Exercise aim
Scan the records below for the word "easyconnect". Copy each line where it appears.

=== Task material ===

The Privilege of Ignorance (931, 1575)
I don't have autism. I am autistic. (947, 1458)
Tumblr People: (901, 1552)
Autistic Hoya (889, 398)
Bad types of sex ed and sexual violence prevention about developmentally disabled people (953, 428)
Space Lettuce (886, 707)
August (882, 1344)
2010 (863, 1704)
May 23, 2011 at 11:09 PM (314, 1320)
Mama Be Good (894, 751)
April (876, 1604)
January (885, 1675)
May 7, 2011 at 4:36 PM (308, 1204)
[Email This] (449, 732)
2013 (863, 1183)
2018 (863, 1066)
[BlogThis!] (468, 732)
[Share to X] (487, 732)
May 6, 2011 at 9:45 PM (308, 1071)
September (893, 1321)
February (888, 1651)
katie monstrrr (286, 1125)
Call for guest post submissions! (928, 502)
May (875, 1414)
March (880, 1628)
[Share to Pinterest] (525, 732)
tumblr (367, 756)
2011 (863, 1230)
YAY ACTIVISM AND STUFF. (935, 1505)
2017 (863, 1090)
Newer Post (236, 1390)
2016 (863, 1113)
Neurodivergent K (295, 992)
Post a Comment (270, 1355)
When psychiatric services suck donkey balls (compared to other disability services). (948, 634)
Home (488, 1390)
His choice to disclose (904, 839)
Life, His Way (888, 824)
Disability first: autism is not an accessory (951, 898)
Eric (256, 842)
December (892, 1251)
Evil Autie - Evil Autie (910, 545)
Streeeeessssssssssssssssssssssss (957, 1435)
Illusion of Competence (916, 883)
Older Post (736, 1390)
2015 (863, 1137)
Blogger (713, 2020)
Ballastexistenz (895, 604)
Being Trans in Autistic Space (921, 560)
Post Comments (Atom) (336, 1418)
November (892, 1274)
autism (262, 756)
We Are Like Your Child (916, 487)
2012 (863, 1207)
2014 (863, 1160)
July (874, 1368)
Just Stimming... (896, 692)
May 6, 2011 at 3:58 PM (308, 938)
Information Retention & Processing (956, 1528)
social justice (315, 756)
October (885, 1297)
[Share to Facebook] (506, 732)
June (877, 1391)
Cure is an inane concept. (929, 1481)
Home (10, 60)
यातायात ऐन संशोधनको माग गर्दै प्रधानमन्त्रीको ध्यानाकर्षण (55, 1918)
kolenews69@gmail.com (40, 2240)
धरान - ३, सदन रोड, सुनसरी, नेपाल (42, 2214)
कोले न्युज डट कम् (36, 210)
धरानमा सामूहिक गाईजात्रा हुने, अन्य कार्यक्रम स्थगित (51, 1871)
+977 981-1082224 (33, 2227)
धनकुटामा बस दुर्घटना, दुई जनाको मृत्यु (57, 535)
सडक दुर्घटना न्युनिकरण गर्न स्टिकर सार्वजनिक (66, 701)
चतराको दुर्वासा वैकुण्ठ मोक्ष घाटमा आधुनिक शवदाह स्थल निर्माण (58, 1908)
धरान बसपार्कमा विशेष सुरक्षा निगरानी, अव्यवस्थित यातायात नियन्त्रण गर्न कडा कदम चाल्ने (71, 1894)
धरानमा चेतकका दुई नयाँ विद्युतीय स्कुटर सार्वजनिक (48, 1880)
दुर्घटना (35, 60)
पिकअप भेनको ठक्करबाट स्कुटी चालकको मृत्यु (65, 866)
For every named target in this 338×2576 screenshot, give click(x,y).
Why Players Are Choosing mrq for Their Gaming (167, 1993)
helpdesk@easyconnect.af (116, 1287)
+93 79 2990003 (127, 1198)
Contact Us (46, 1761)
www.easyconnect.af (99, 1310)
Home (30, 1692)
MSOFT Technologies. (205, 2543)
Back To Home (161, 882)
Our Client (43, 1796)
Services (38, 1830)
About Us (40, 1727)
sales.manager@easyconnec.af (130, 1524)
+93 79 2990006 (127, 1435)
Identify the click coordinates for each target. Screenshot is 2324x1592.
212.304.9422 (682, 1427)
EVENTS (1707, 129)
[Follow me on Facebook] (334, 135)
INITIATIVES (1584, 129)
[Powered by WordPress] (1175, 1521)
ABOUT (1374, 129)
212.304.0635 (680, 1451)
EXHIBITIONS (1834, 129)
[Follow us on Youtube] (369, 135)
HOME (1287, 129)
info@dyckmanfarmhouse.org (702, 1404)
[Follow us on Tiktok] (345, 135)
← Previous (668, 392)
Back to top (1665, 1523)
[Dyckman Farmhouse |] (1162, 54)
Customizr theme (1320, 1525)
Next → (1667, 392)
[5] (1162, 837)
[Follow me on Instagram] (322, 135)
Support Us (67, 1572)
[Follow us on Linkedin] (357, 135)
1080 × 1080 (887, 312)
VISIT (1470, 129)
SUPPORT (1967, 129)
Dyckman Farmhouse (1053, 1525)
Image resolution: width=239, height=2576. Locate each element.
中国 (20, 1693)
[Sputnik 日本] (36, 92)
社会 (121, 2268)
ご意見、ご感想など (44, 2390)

===

Solution for this problem
helpdesk@easyconnect.af (116, 1287)
www.easyconnect.af (99, 1310)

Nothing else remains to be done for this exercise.